__Instruction__
Please put all of the records below into a Markdown table with a "Row" column for the row number and a "Line" column for the line itself. Skip blank lines and leave the pictures out.

__Stored rows__

· · · · ·

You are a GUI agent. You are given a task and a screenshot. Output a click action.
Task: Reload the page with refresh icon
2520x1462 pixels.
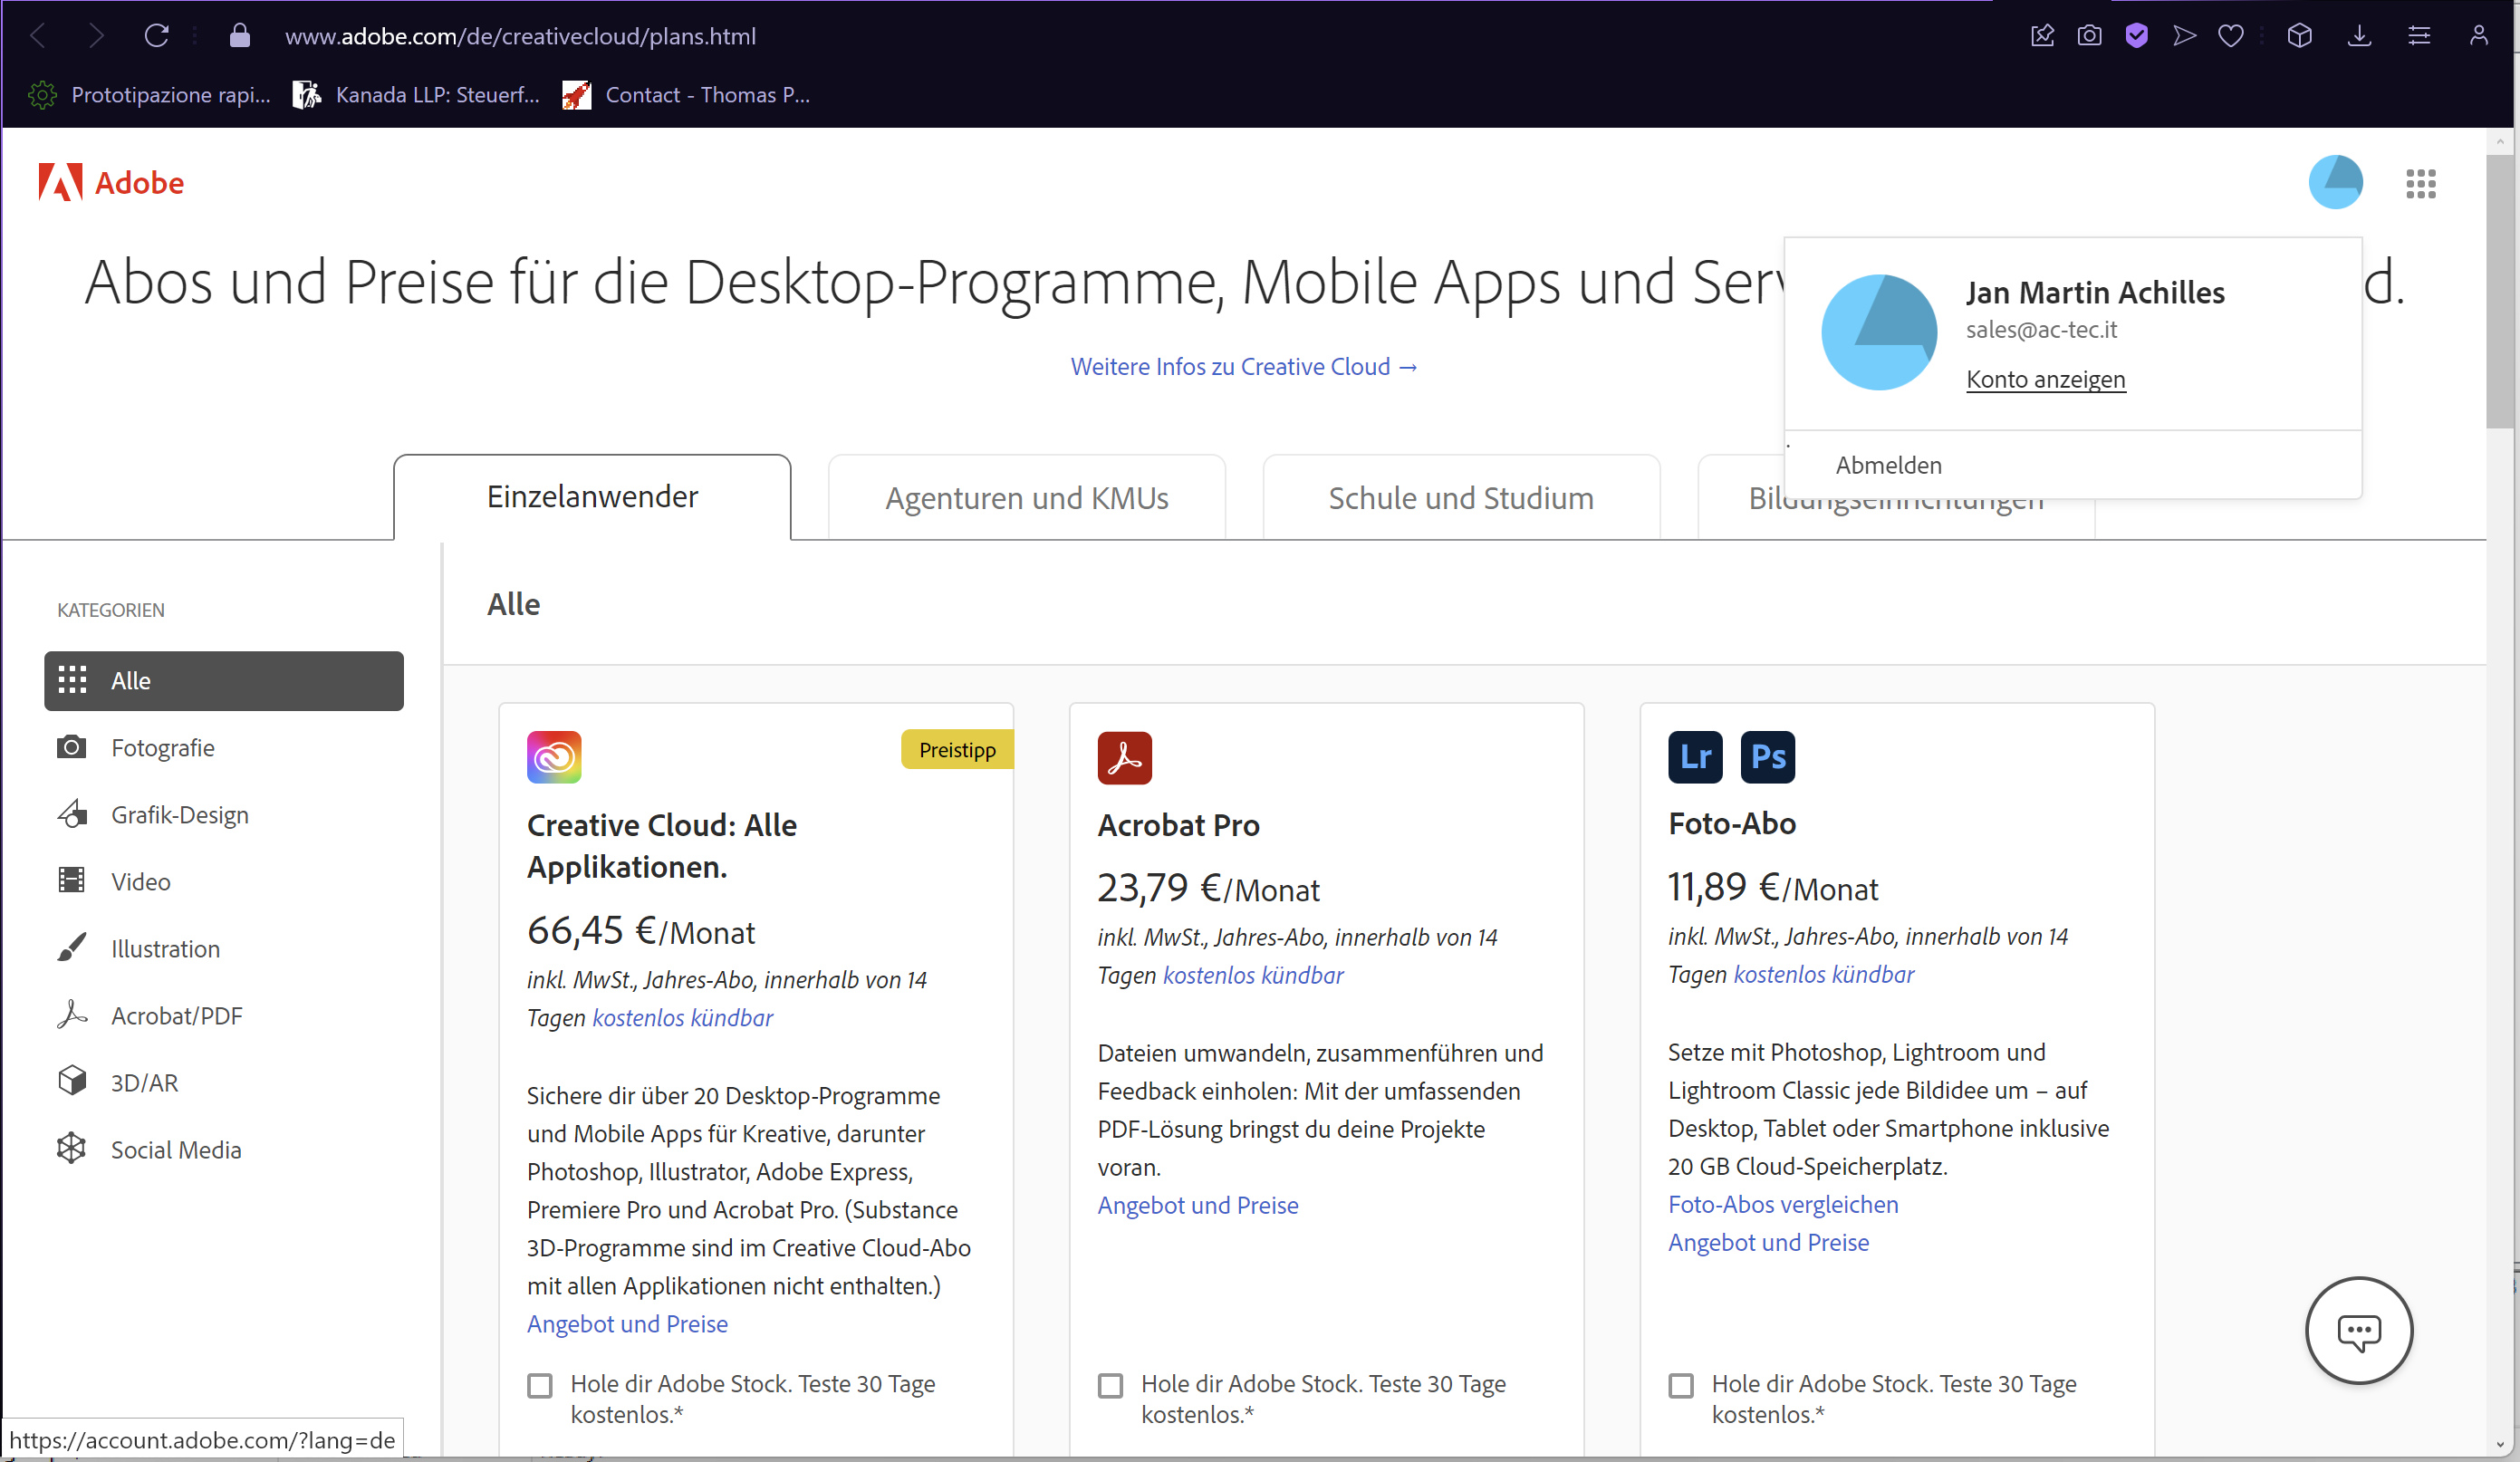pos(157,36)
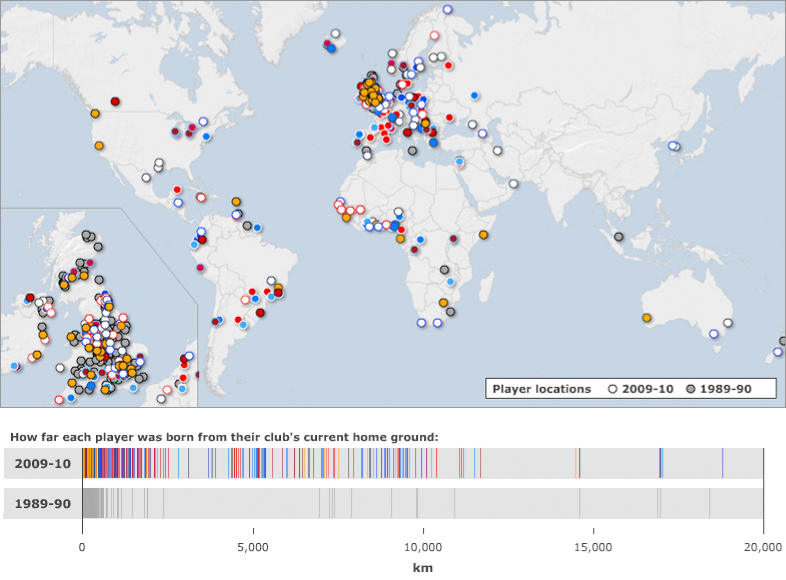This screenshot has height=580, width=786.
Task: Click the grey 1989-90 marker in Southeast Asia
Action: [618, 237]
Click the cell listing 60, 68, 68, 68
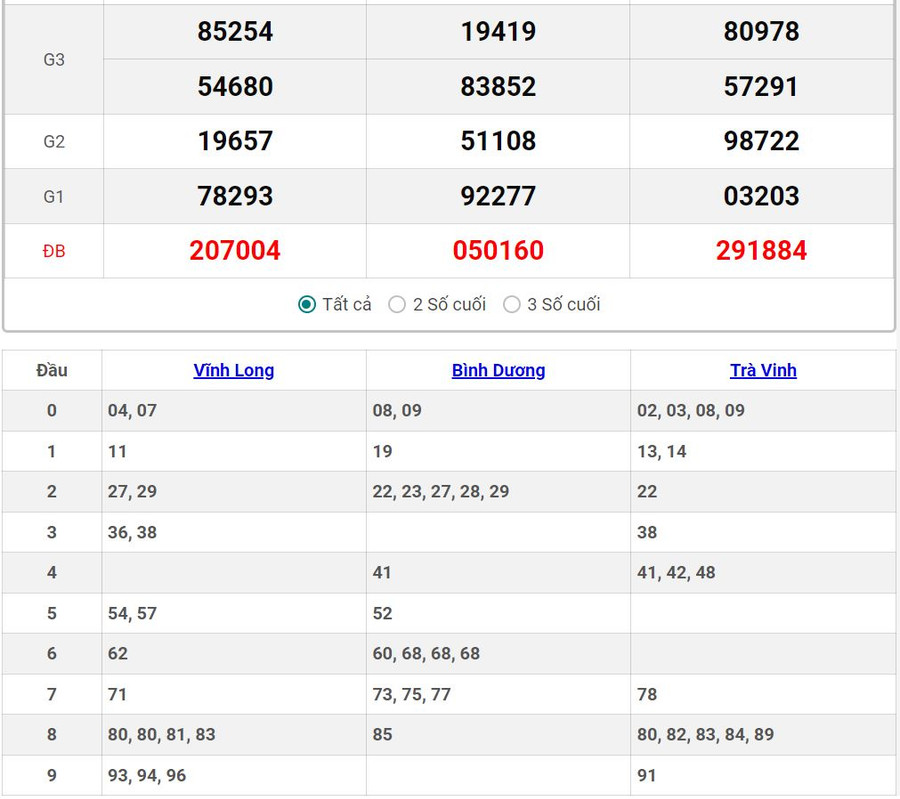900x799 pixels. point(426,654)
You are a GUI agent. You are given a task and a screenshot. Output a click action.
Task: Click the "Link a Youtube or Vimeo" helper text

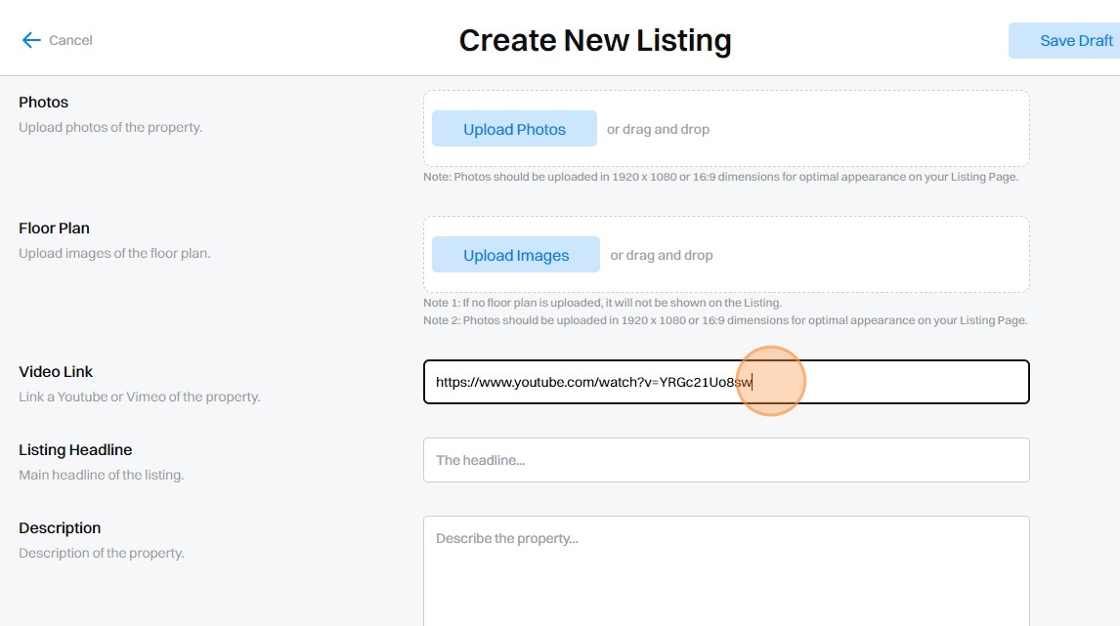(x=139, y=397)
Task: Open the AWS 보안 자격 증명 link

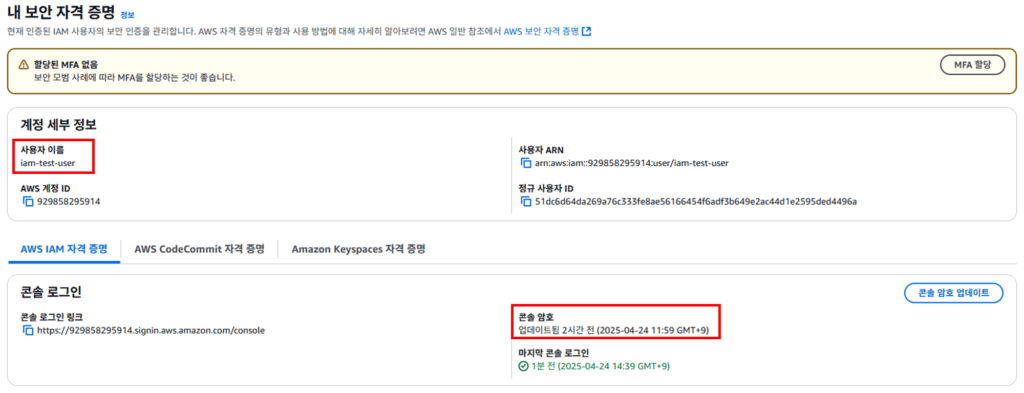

· · · · ·

__Full response__
| Row | Line |
|---|---|
| 1 | You are a GUI agent. You are given a task and a screenshot. Output a click action. |
| 2 | Task: Reload the page with refresh icon |
| 3 | 2520x1462 pixels. |
| 4 | pos(157,36) |
| 5 | This screenshot has height=580, width=786. |
| 6 | Task: Click the grey 1989-90 marker in Southeast Asia |
| 7 | Action: [618, 237] |
| 8 | Click the cell listing 60, 68, 68, 68 |
| 9 | 900x799 pixels. point(426,654) |
| 10 | You are a GUI agent. You are given a task and a screenshot. Output a click action. |
| 11 | Task: Click the "Link a Youtube or Vimeo" helper text |
| 12 | (x=139, y=397) |
| 13 | Task: Open the AWS 보안 자격 증명 link |